Take Bijan Sabet, the partner at Spark Capital who led his firm's investment in Twitter in 2008. At the time, according to a person familiar with the matter, Twitter was valued at $100 million. This week, the company is seeking a valuation of up to $13.6 billion in its initial public offering.

"Most of what I've been doing," Sabet said in a phone interview, "is being hyperfocused on consumer Web and mobile products."

That includes investing in some of the same people who brought him Twitter. One of them was Lift, a mobile phone app that promotes positive habits, which grew out of the Obvious Corp, the incubator created last year by Twitter co-founders Biz Stone and Evan Williams.

In May, Sabet invested in Stone's latest venture, Jelly, which has not announced details of its business except that it plays into consumer- and mobile-oriented themes - and takes its inspiration from the brain of jellyfish.

"For the past 700 million years, this decentralized structure has been wildly successful," Stone wrote in a blog post about his new venture.
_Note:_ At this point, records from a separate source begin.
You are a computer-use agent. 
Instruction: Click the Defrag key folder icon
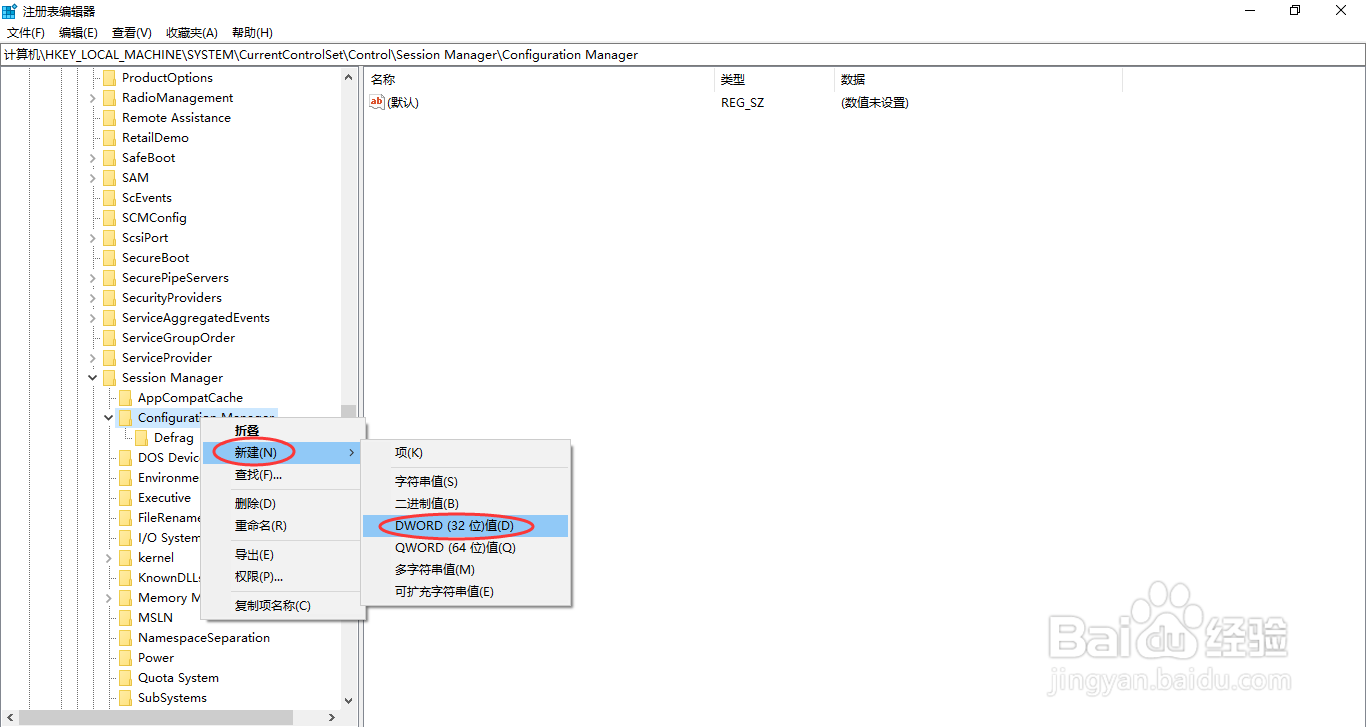tap(141, 437)
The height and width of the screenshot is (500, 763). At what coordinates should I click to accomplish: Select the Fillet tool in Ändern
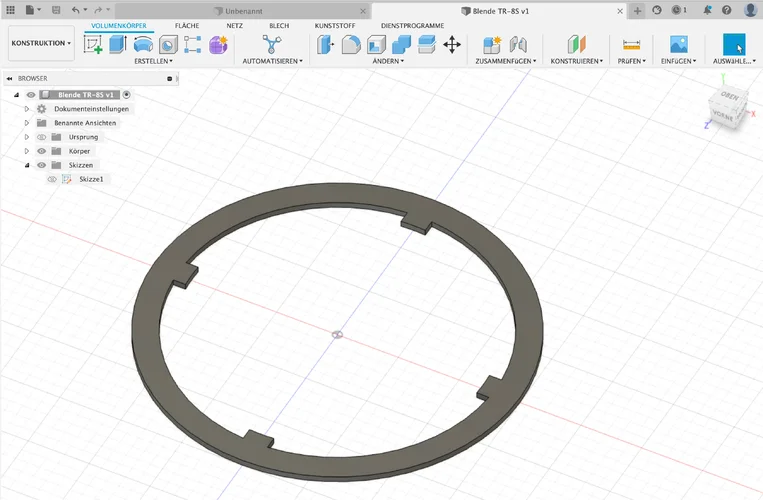351,44
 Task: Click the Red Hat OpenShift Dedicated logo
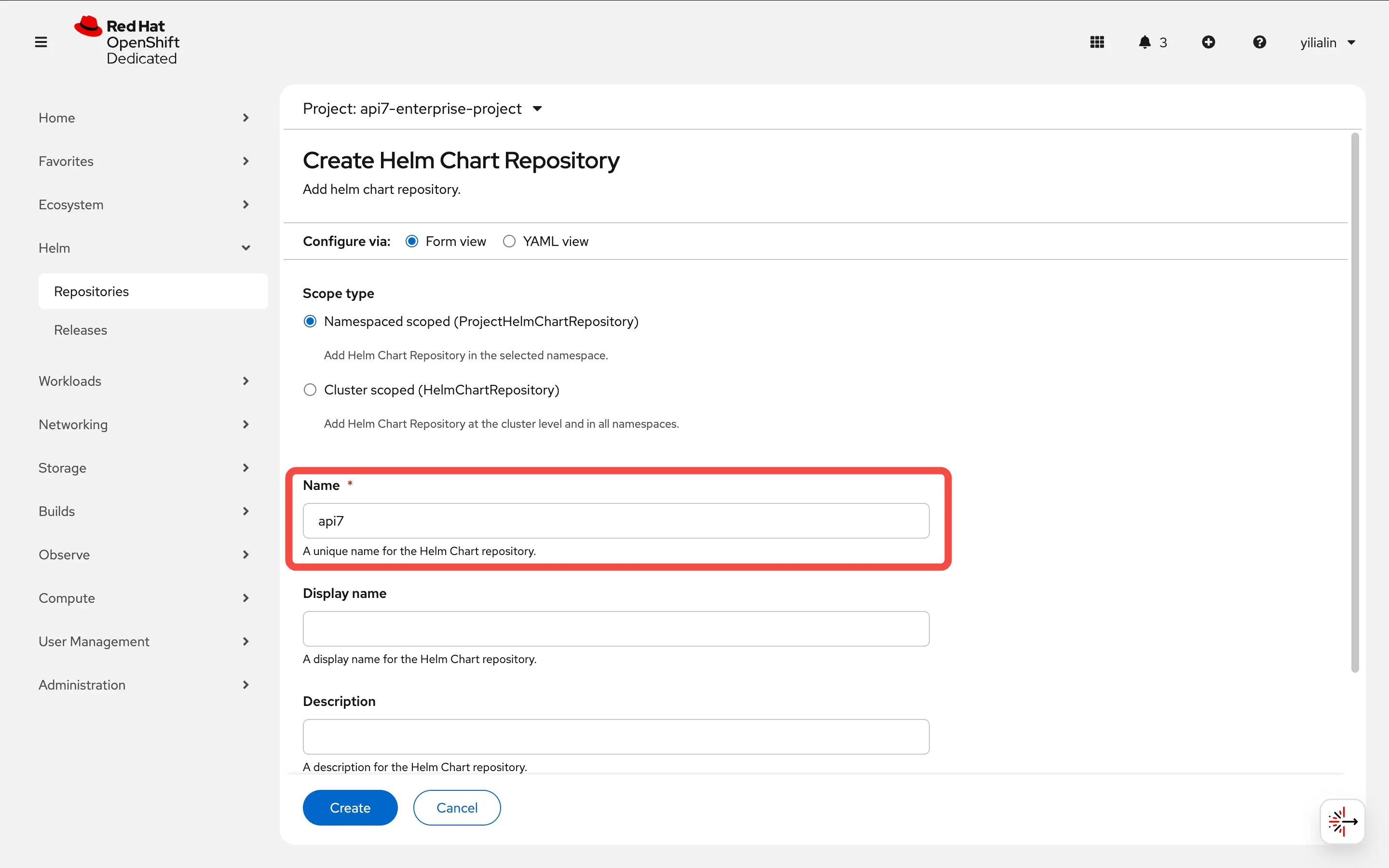pos(130,41)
Mike Maples, the managing partner of Floodgate Fund who invested $25,000 in Twitter in 2007, when the company was valued at $25 million, said he is developing a strong interest in what he calls programmable services.

By that, he means efforts to use the Internet to organize everything from a ride to running errands. He has invested in the ride-sharing firm Lyft and the odd-job platform Taskrabbit.

Perhaps the archetype of this type of investment is a Floodgate portfolio company called IFTTT, which stands for "If This, Then That." The start-up allows people to set up ongoing pattern-based services. If someone is tagged in a Facebook photo, for example, the service could automatically send him or her a text message.

An important element of Maples' strategy is the medium. Over time, the devices tied into programmable services will broaden to include almost any surface - not just phones, but anything from glass to a road sign to a countertop.

"Glass is the new paper," Maples said.

In a similar consumer vein, George Zachary of Charles River Ventures has invested in Pebble, the smartwatch company, and Udacity, the online education company. His original investment in Twitter was $250,000 in the 2007 funding round.

He does not plan to stick to consumer companies, or any particular theme at all.

"We don't have microtheses about what we should invest in," Zachary said. "If you have very fine-grained theses, it's easy to miss big opportunities."

Zachary's portfolio includes helpdesk service Zendesk, which analysts expect to hold an IPO next year. Business-network software company Yammer, another of his investments, was bought by Microsoft Corp last year in a $1.2 billion deal that earned Charles River a $200 million return, he said.

At Union Square Ventures, which backed Twitter starting from 2007, investments are very network-focused, befitting the theme partner and lead Twitter investor Fred Wilson articulated in a blog post about networks replacing hierarchies. Think Edmodo, a social learning network, or LendingClub, which allows individual borrowers and lenders to connect directly.

None of the earliest investors in Twitter are selling shares in the IPO, although Union Square and Spark had sold some shares previously. Despite their continued faith in social media, none claim to have anticipated the level of Twitter's breakout success.

"I always felt like it was going to be a very important company," Sabet said. "The level of where it is today, it would be inaccurate to say I saw all that coming."